__WHAT IS EXPECTED__: Copy the result of filtering the entries below for lines that include the string "field".

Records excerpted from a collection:

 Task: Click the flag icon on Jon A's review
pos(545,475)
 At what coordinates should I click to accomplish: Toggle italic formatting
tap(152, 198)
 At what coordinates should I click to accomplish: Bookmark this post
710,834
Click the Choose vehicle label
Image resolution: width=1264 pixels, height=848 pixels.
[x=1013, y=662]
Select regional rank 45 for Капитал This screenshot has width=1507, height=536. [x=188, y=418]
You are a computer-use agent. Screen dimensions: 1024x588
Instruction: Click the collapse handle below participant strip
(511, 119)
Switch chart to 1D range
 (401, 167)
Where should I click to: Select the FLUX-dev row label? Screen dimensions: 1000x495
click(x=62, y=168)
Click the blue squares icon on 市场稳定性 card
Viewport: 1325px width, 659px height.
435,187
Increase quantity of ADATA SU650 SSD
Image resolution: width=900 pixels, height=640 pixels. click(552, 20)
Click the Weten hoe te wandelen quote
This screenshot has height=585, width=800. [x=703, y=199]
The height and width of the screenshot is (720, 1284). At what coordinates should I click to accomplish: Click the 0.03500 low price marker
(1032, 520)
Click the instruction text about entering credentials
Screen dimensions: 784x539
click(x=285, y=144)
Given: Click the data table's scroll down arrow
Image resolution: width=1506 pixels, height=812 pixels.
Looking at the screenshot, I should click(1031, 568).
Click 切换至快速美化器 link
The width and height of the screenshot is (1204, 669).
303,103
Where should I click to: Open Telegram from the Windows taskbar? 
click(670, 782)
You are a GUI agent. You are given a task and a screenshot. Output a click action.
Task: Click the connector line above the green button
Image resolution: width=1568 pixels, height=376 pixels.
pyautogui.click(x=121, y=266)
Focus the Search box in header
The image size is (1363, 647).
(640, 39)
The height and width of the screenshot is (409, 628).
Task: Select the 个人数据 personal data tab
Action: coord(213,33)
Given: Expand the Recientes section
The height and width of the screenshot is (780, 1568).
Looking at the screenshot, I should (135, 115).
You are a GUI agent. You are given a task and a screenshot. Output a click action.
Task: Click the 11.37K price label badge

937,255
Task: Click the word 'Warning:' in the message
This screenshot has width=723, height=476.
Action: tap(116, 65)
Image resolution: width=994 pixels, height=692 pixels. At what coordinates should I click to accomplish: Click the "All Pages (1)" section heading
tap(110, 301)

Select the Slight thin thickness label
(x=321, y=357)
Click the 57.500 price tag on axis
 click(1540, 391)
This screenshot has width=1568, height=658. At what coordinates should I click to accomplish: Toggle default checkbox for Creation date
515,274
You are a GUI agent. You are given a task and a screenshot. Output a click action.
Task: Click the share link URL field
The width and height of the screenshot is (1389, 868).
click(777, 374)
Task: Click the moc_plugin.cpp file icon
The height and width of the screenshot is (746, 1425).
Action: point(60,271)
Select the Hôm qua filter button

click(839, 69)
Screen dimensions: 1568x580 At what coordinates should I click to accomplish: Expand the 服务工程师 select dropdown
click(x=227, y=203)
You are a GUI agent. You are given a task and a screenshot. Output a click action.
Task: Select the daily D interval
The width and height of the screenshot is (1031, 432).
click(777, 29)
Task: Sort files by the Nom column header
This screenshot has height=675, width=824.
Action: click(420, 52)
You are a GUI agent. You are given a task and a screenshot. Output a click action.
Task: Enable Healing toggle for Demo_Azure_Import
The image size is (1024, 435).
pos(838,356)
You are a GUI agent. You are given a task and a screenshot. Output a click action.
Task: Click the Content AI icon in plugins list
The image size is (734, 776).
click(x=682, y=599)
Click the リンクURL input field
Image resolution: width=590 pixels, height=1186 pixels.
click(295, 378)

__RESPONSE BELOW__:
Task: Click the share link URL field
Click the リンクURL input field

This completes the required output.